→ **O que se espera**: Transcreva sem alterações a parte do texto sobre o parque industrial que vai de "A pandemia provocada" até "nas querelas cotidianas.".

Nosso parque industrial demonstra não ser hábil à produção em massa; são décadas de desmonte e de falta de políticas e investimentos públicos voltados à evolução do setor secundário

  • Lorenzo Caser Mill
Publicado em 15/04/2020 às 09h01
Atualizado em 15/04/2020 às 11h52
Novos leitos de Unidade de Terapia Intensiva (UTI) com respirador no Hospital Jayme Santos Neves, na Serra.
Novos leitos de Unidade de Terapia Intensiva (UTI) com respirador no Hospital Jayme Santos Neves, na Serra. . Crédito: Adriano Zucoloto/Governo do Estado/Divulgação

A pandemia provocada pelo novo coronavírus, decerto o maior transtorno sanitário de nossa geração – finjamos que 48% de nossos conterrâneos não possuem acesso a saneamento básico –, tem servido como oportunidade de reflexão nas mais diversas áreas do conhecimento. Naturalmente, os temas que guardam vínculo, ainda que remoto, com as urgentes necessidades do sistema de saúde e dos profissionais que nele atuam ganham merecido protagonismo nas querelas cotidianas.

→ **Material coletado**:
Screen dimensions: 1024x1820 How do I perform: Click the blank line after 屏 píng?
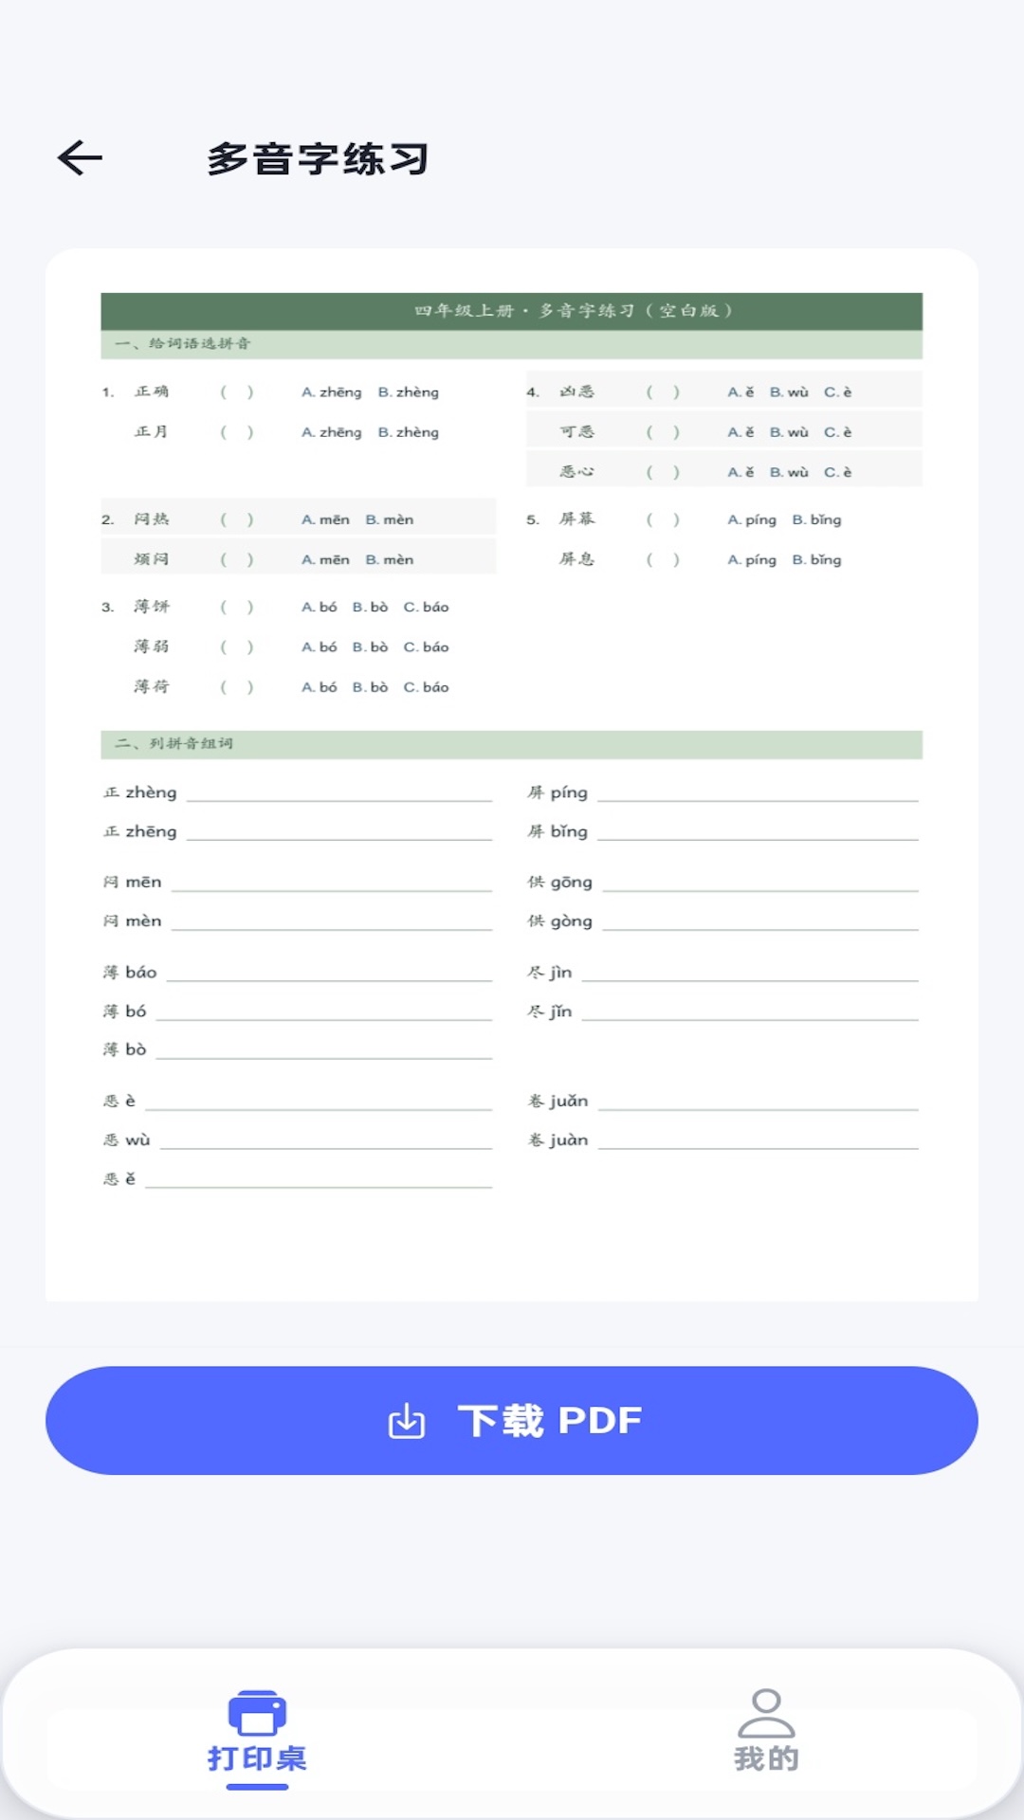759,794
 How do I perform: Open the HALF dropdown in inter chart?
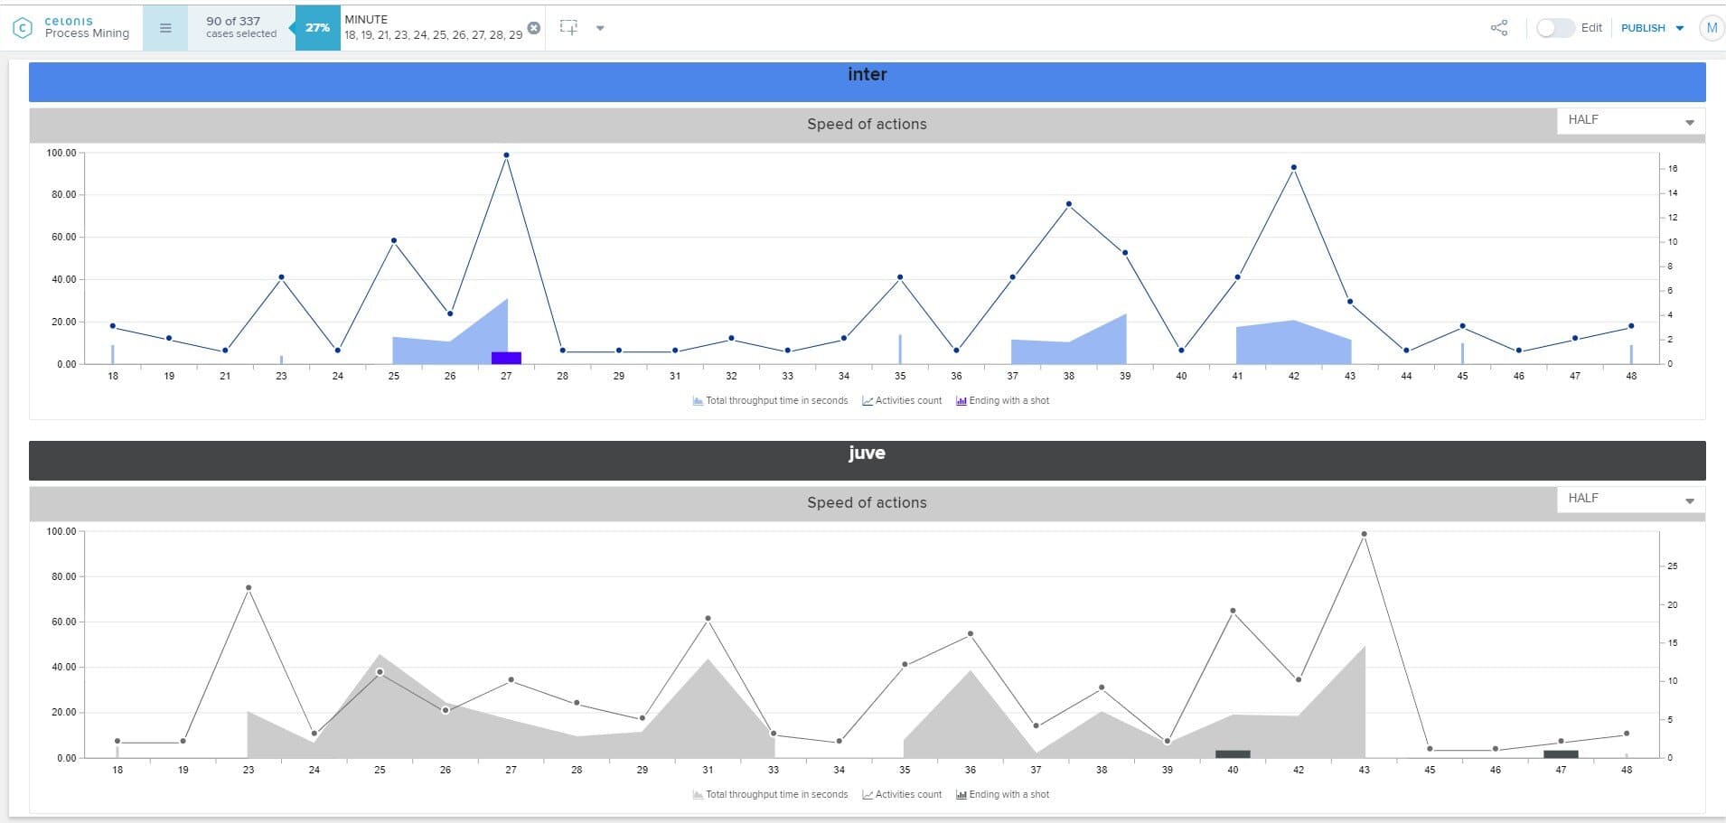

→ **Resultado abaixo**:
A pandemia provocada pelo novo coronavírus, decerto o maior transtorno sanitário de nossa geração – finjamos que 48% de nossos conterrâneos não possuem acesso a saneamento básico –, tem servido como oportunidade de reflexão nas mais diversas áreas do conhecimento. Naturalmente, os temas que guardam vínculo, ainda que remoto, com as urgentes necessidades do sistema de saúde e dos profissionais que nele atuam ganham merecido protagonismo nas querelas cotidianas.